Tapachula, Mexico, February 15, 2018 – After the Christmas holidays, on January 2, 2018, Belén shelter and Aldea Arcoíris migrant’s school in Tapachula, they reopened their doors and integration spaces to begin another year of support for migrants. Both Scalabribian Centers immediately began their new action plans for this 2018.
During the month of January, the following activities were carried out:
On January 27, a dynamic activity was carried out in conjunction with the UNHCR, which sought to see the general attention that Mexico gives to migrants, starting from the point of view of migrants directly. With various activities and games, they could express their feelings about what their experience has been with the different civil organizations and government agencies, and what we need to improve according to their vision. This dynamic activity consisted of separate groups that included children, young men, adolescent women, adult men, adult women and LGBTI members.
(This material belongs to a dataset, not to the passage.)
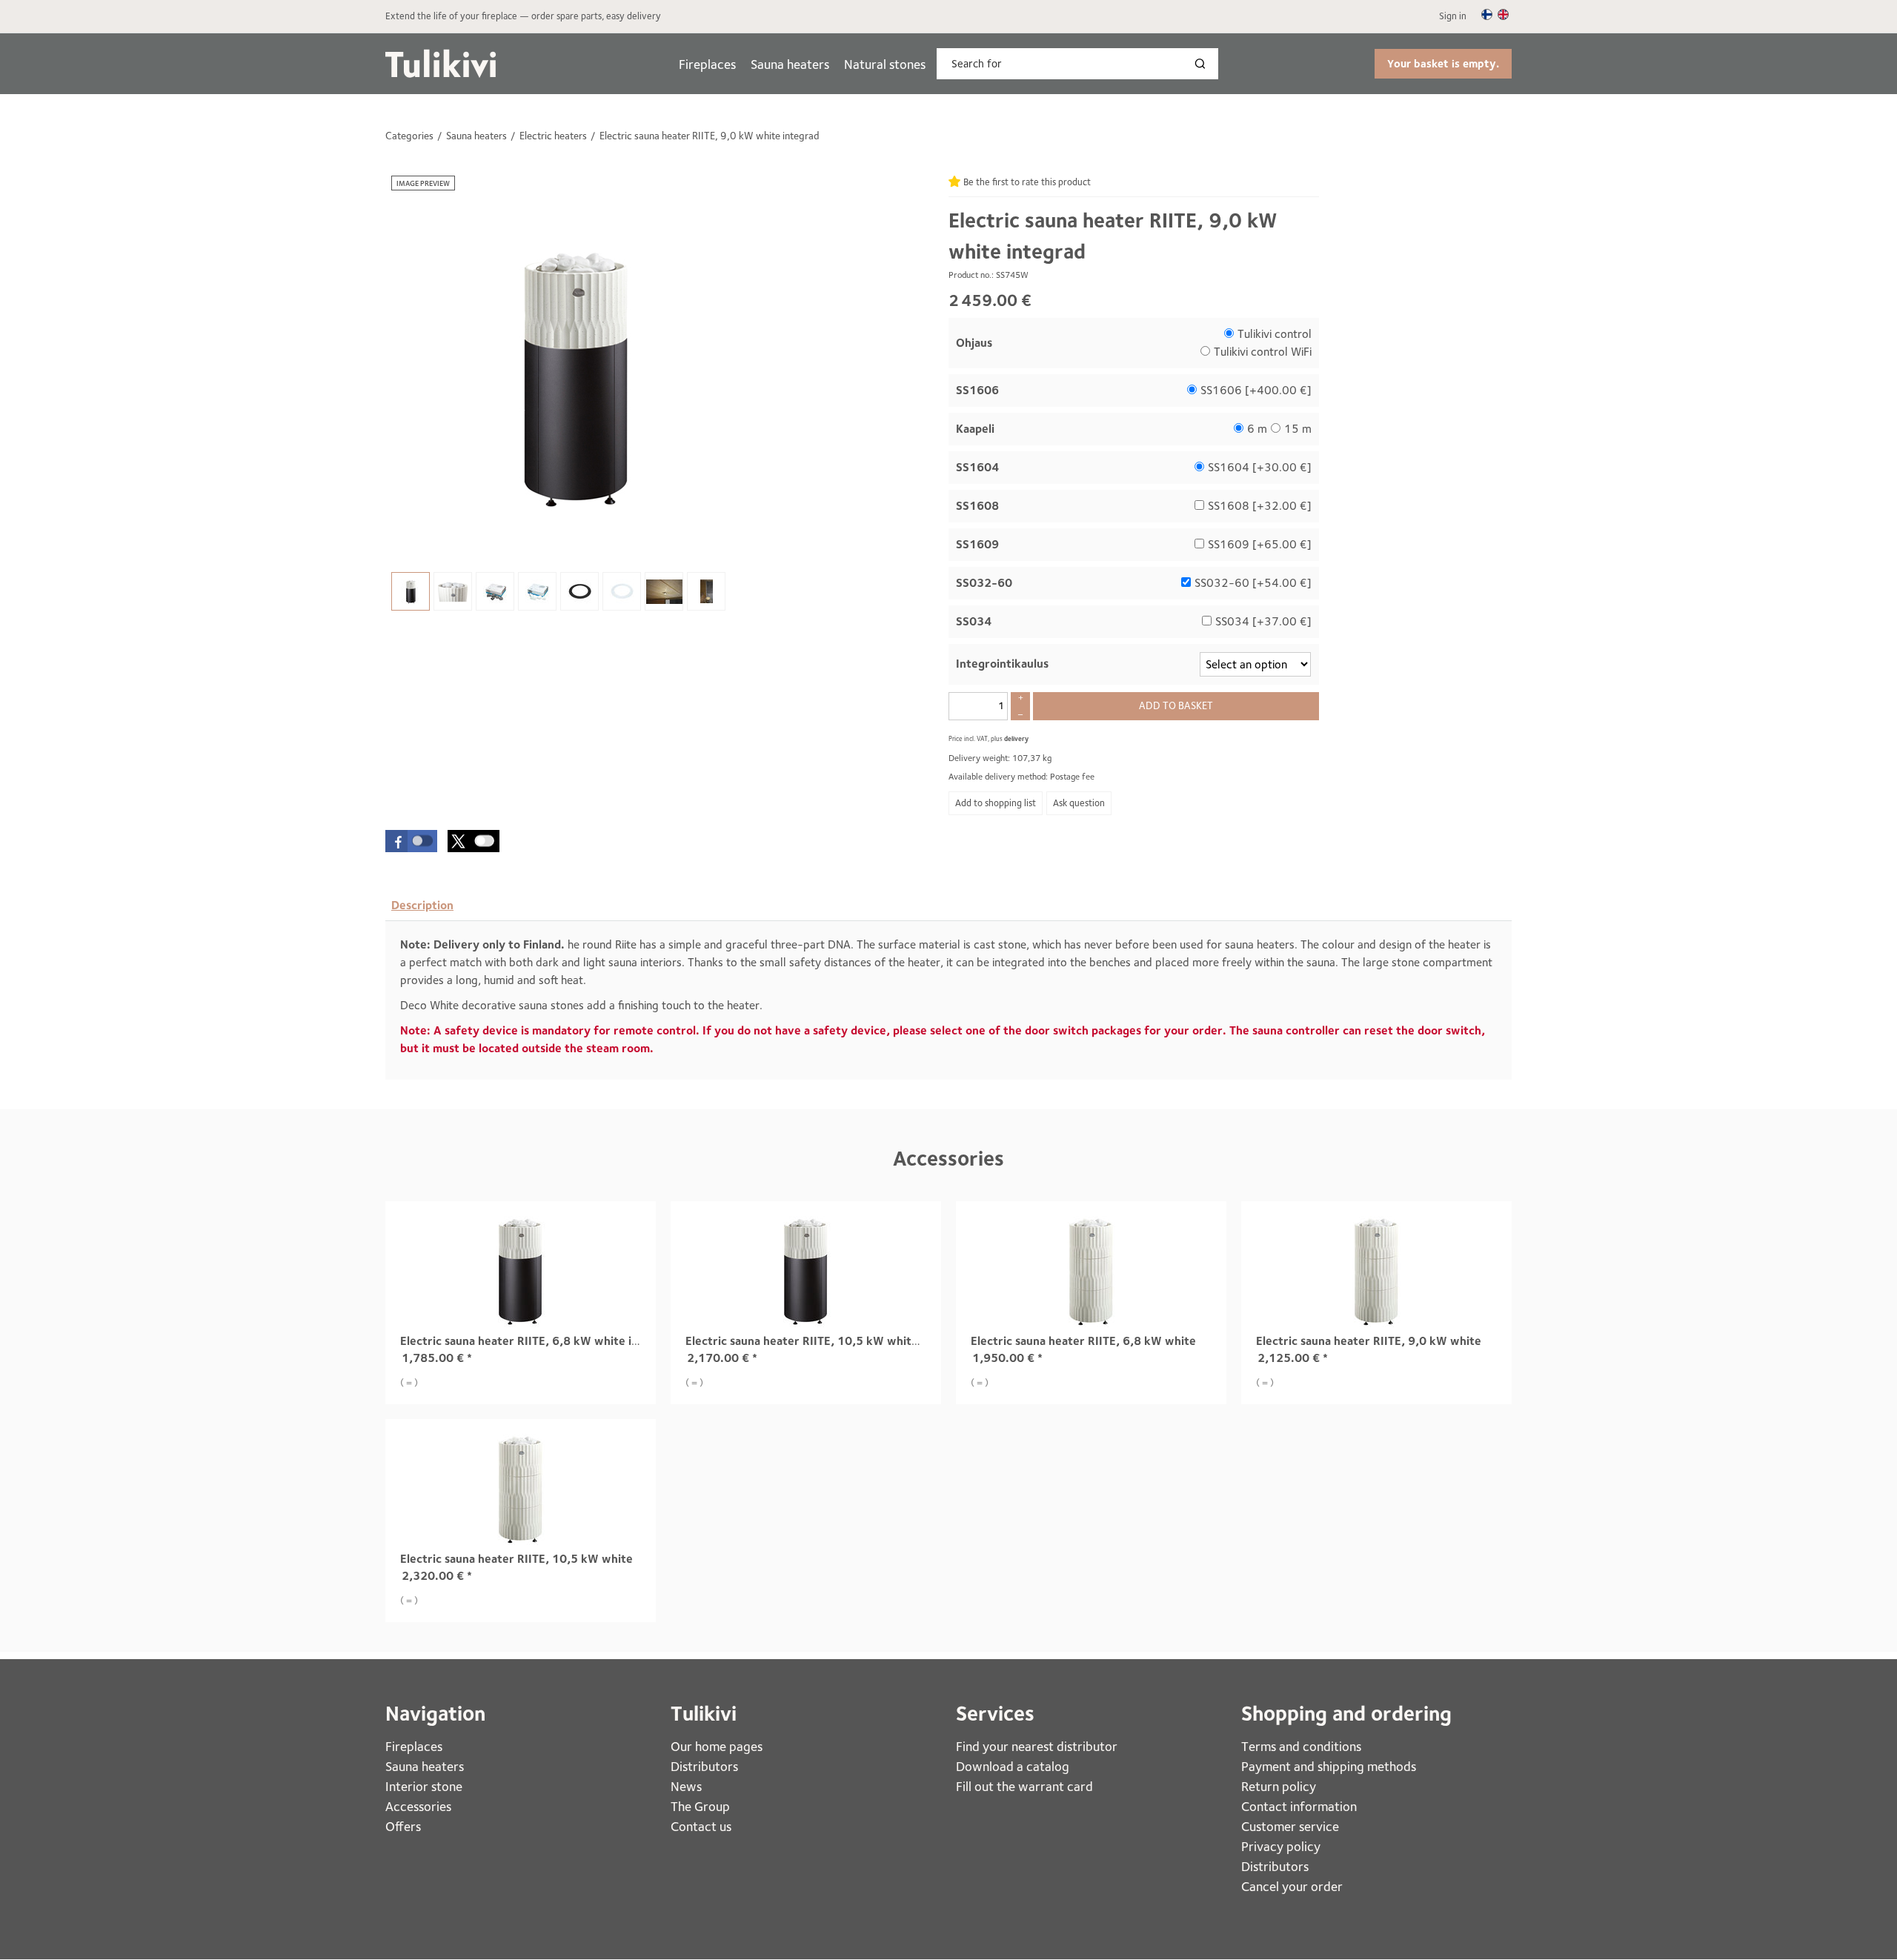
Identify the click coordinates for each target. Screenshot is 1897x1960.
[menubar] (802, 64)
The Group (700, 1806)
Each group was given instructions, so they could explain how they have been treated by the UNHCR, COMAR, INM, shelters, how health services have been, and how they feel about security.
It was very interesting how everyone answered from their perspectives. For example, children who were in shelters, commented that it was comfortable and quiet with excellent treatment, the adult women felt the support of UNHCR was sometimes insufficient at INM, they had to wait a bit, but they felt that the service was agile. At COMAR they said, they took a long time to serve them. Adolescents in general spoke of good health, and in case of needing medical services; they felt it was relatively accessible. In the case of LGBTIs, they commented that because of their condition, they were very vulnerable to crime and not getting a decent job, that they did not feel very safe and that they were constantly victims of mistreatment and ridicule in the streets. It was a very interesting event, although we must take into account that it was a small group of 50 migrants and that we cannot take it into account as to generalize or to take actions based on these experiences, because it is a minority.
On February 9, UNHCR and the Ministry of Culture brought to Tapachula a play called “Small and Extraordinary Things.” Our sheltered migrants and students were invited.
This work is based on the experience of a girl who has to leave her country and she is in a place with other cultures, languages, and how hard it is for her to leave her home, her family, friends, and how she should adapt to her new life. It’s awareness to the general population of what some migrants have to go through.
Concluding with the report of the most relevant activities, on Wednesday, February 13, the visit of the National Institute of Migration (INM) pay a visit to collect the students’ paperwork and start making the immigration or visa cards.